For example, if the SuperHero Model 1 comes with a write-through cache, and the SuperHero Model 2 comes with a write-back cache, then specifying the model number is sufficient, and no additional steps need to be taken to document the cache protocol. But if the Model 3 is available with both write-through and write-back caches, then a full disclosure must specify which cache is used.
For information on how to publish a result on SPEC's web site, contact the SPEC office. Contact information is maintained at the SPEC web site, http://www.spec.org/.
If a tester publishes results for a hardware or software configuration that has not yet shipped,
The component suppliers must have firm plans to make production versions of all components generally available, within 3 months of the first public release of the result (whether first published by the tester or by SPEC); and
The tester must specify the general availability dates that are planned.
Note 1: "Generally available" is defined in the SPEC Open Systems Group Policy document, which can be found at http://www.spec.org/osg/policy.html.
Note 2: It is acceptable to test larger configurations than customers are currently ordering, provided that the larger configurations can be ordered and the company is prepared to ship them.
For example, if the SuperHero is available in configurations of 1 to 1000 CPUs, but the largest order received to date is for 128 CPUs, the tester would still be at liberty to test a 1000 CPU configuration and publish the result.
A "pre-production", "alpha", "beta", or other pre-release version of a compiler (or other software) can be used in a test, provided that the performance-related features of the software are committed for inclusion in the final product.
The tester must practice due diligence to ensure that the tests do not use an uncommitted prototype with no particular shipment plans. An example of due diligence would be a memo from the compiler Project Leader which asserts that the tester's version accurately represents the planned product, and that the product will ship on date X.
The final, production version of all components must be generally available within 3 months after first public release of the result.
When specifying a software component name in the results disclosure, the component name that should be used is the name that customers are expected to be able to use to order the component, as best as can be determined by the tester. It is understood that sometimes this may not be known with full accuracy; for example, the tester may believe that the component will be called "TurboUnix V5.1.1" and later find out that it has been renamed "TurboUnix V5.2", or even "Nirvana 1.0". In such cases, an editorial request can be made to update the result after publication.
Some testers may wish to also specify the exact identifier of the version actually used in the test (for example, "build 20020604"). Such additional identifiers may aid in later result reproduction, but are not required; the key point is to include the name that customers will be able to use to order the component.
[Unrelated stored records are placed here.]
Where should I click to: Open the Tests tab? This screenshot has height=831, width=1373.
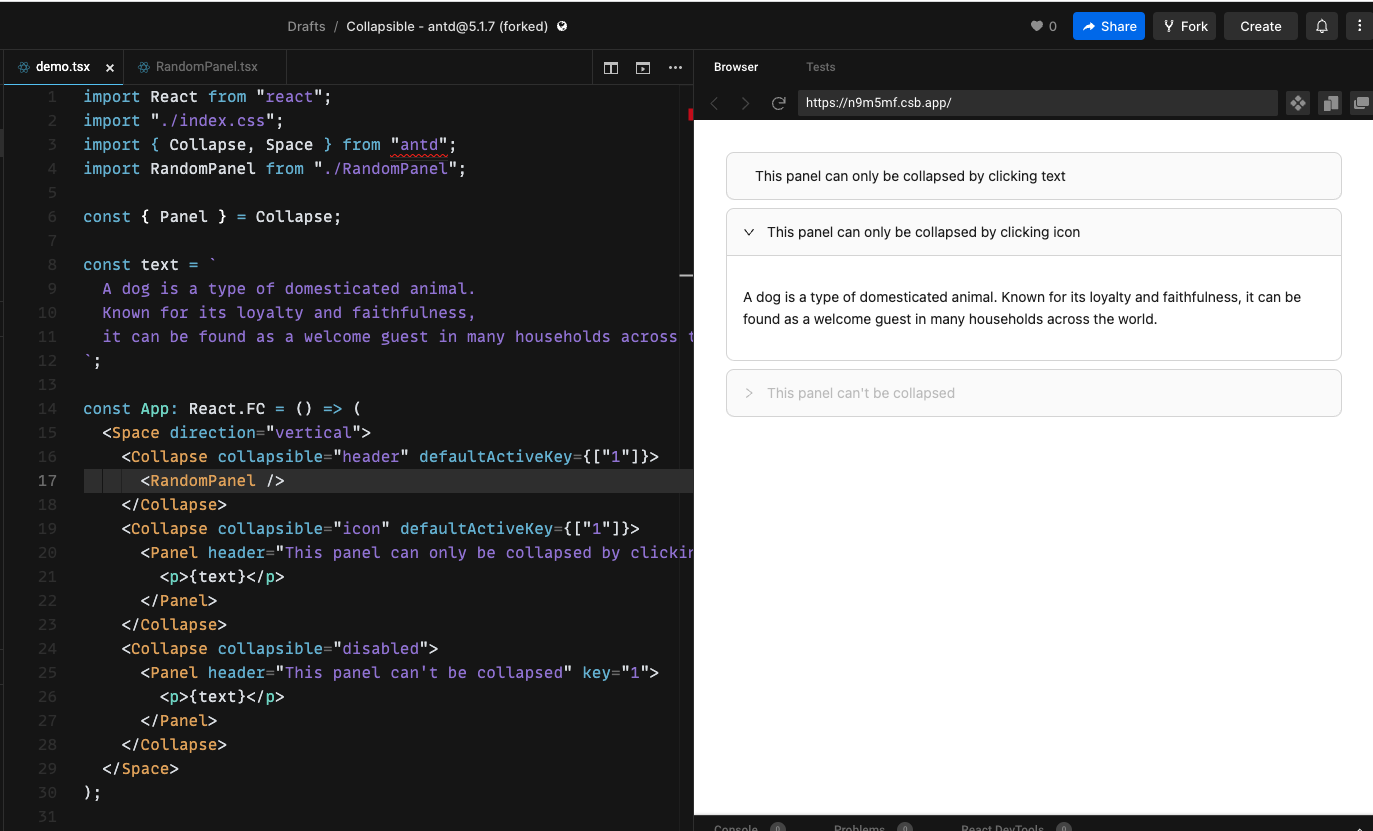[x=820, y=67]
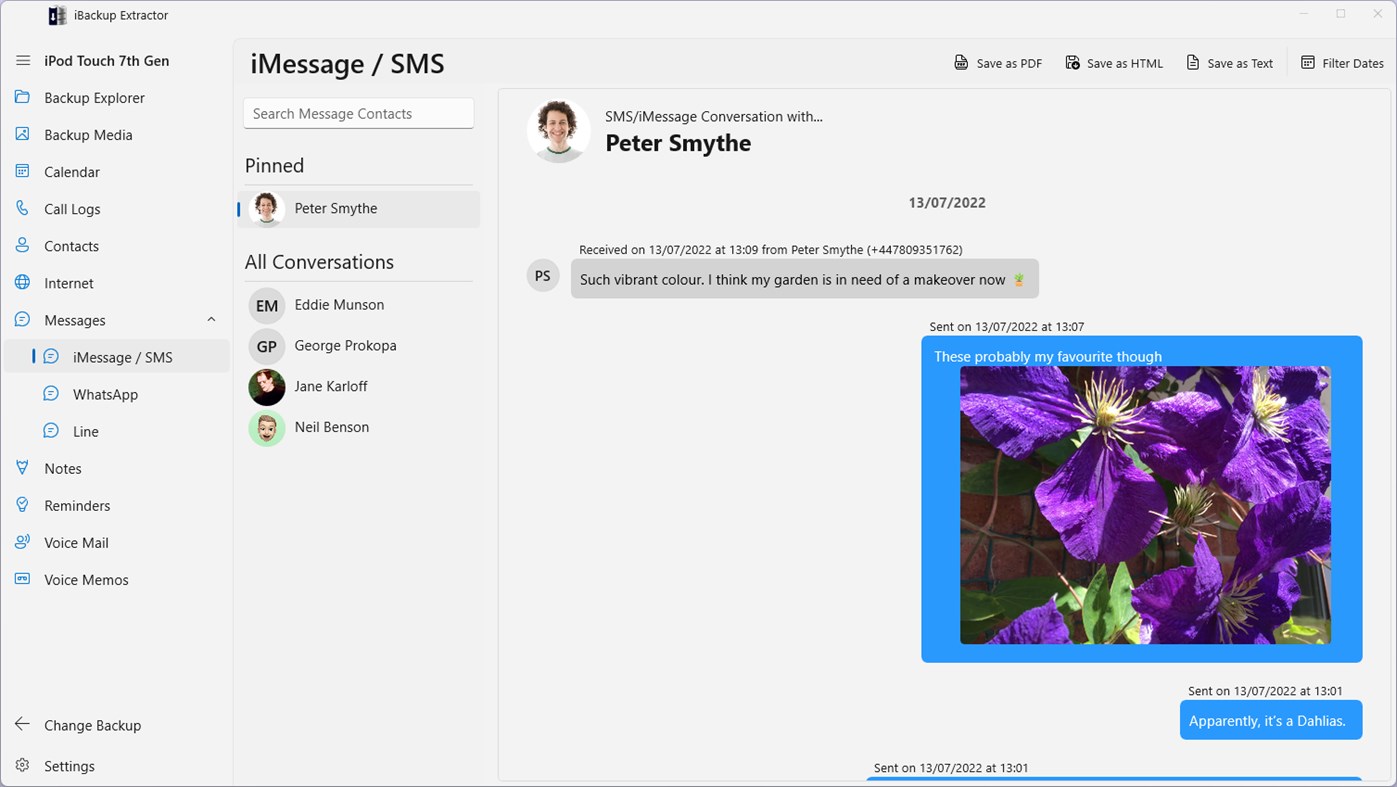Viewport: 1397px width, 787px height.
Task: Switch to the Line messages tab
Action: point(85,431)
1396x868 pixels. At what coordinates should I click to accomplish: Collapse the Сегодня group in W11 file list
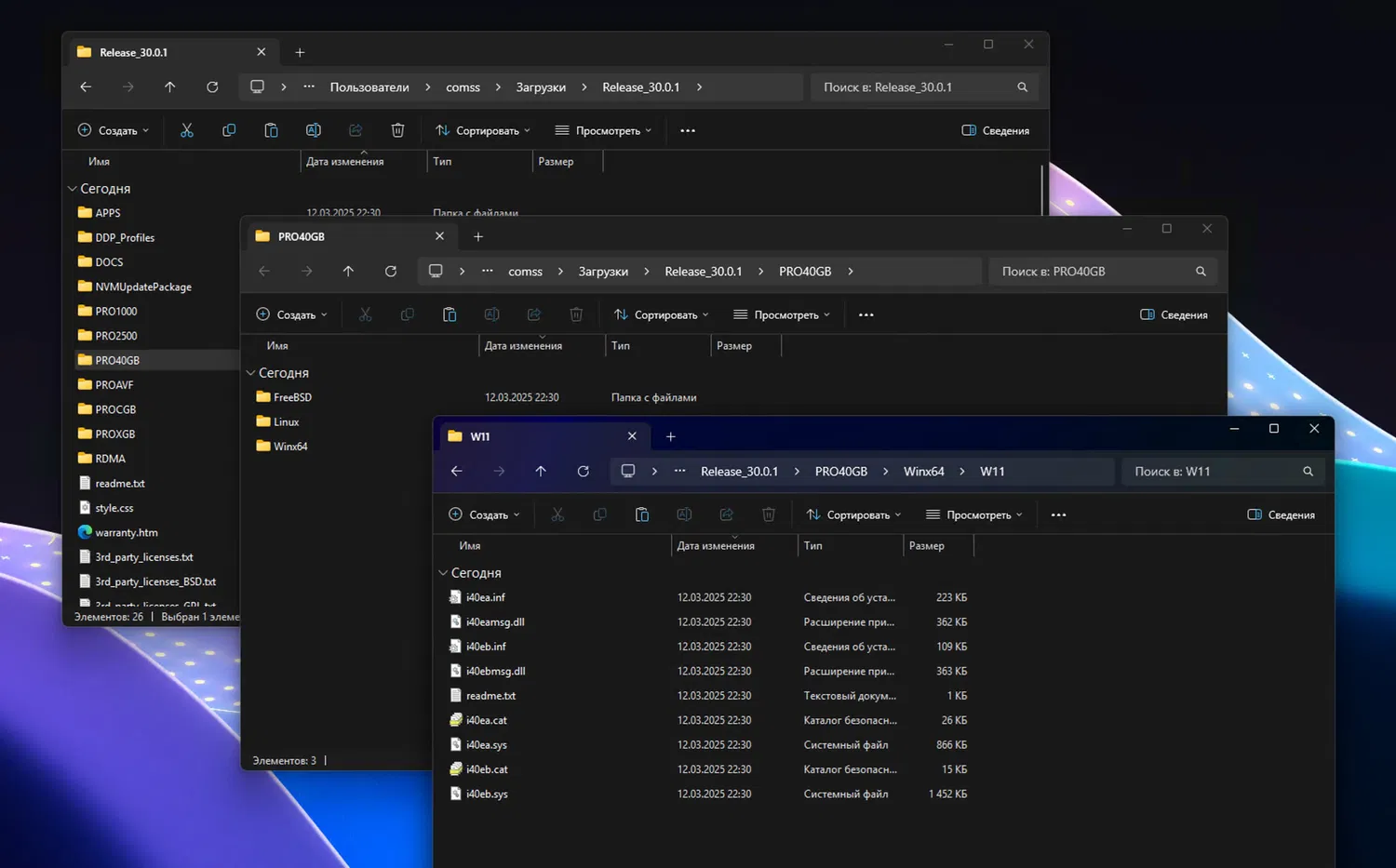point(443,573)
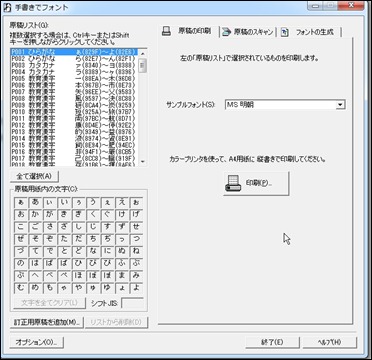This screenshot has width=372, height=360.
Task: Open オプション settings button
Action: tap(37, 342)
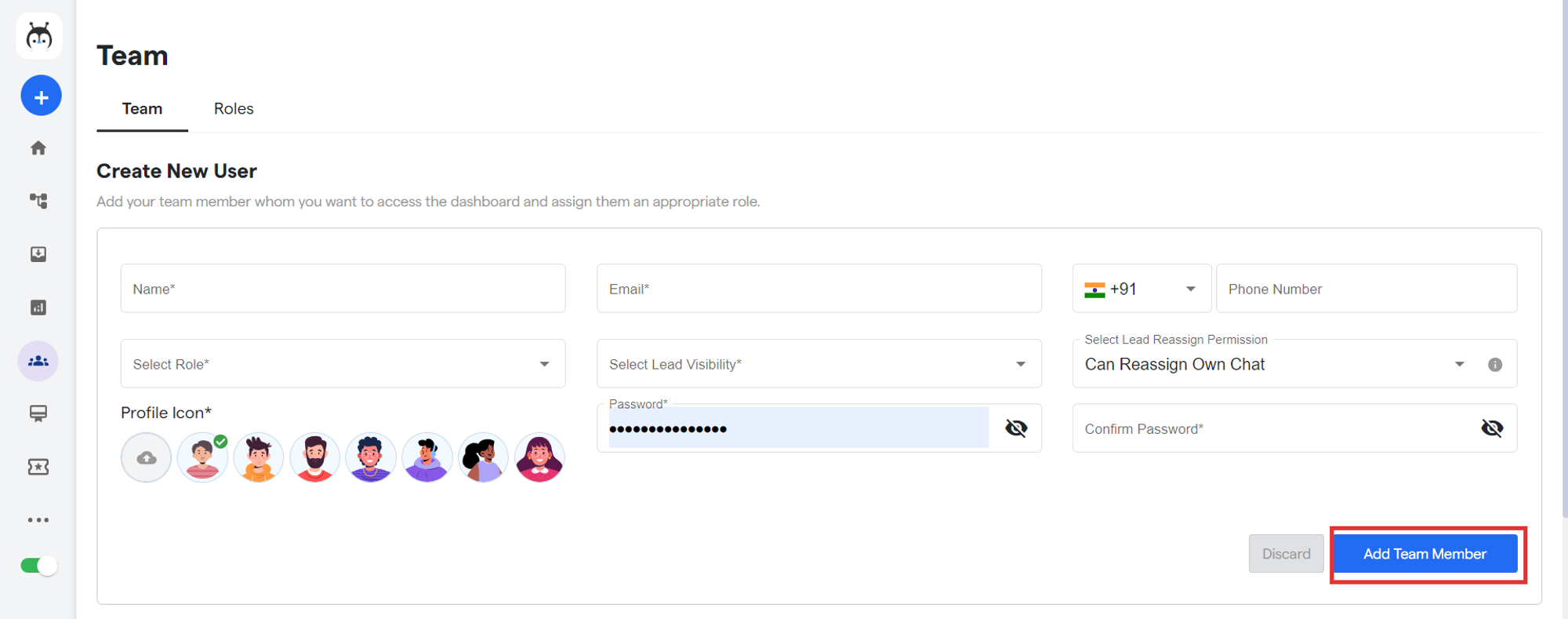Click the Add Team Member button
This screenshot has height=619, width=1568.
click(1425, 554)
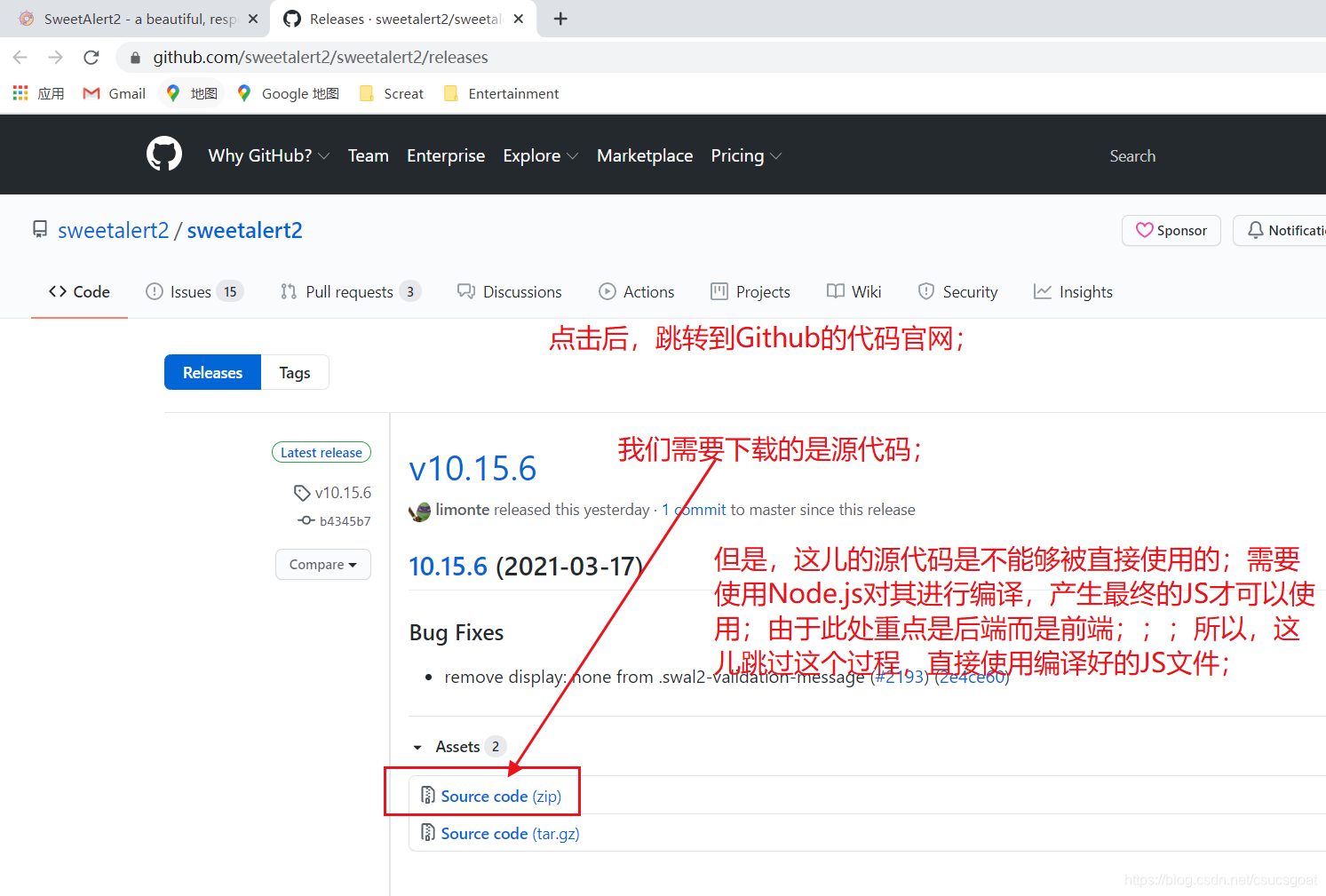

The configuration disclosure includes fields for both "Hardware Availability" and "Software Availability". In both cases, the date which must be used is the date of the component which is the last of the respective type to become generally available.
If a software or hardware date changes, but still falls within 3 months of first publication, a result page may be updated on request to SPEC.
If a software or hardware date changes to more than 3 months after first publication, the result is considered Non-Compliant. For procedures regarding Non-Compliant results, see the SPEC Open Systems Group (OSG) Policy Document, http://www.spec.org/osg/policy.html.
SPEC is aware that performance results for pre-production systems may sometimes be subject to change, for example when a last-minute bugfix reduces the final performance.
For results measured on pre-production systems, if the tester becomes aware of something that will reduce production system performance by more than 1.75% on an overall metric (for example, SPECfp_base2006 or SPECfp2006), the tester is required to republish the result, and the original result shall be considered non-compliant.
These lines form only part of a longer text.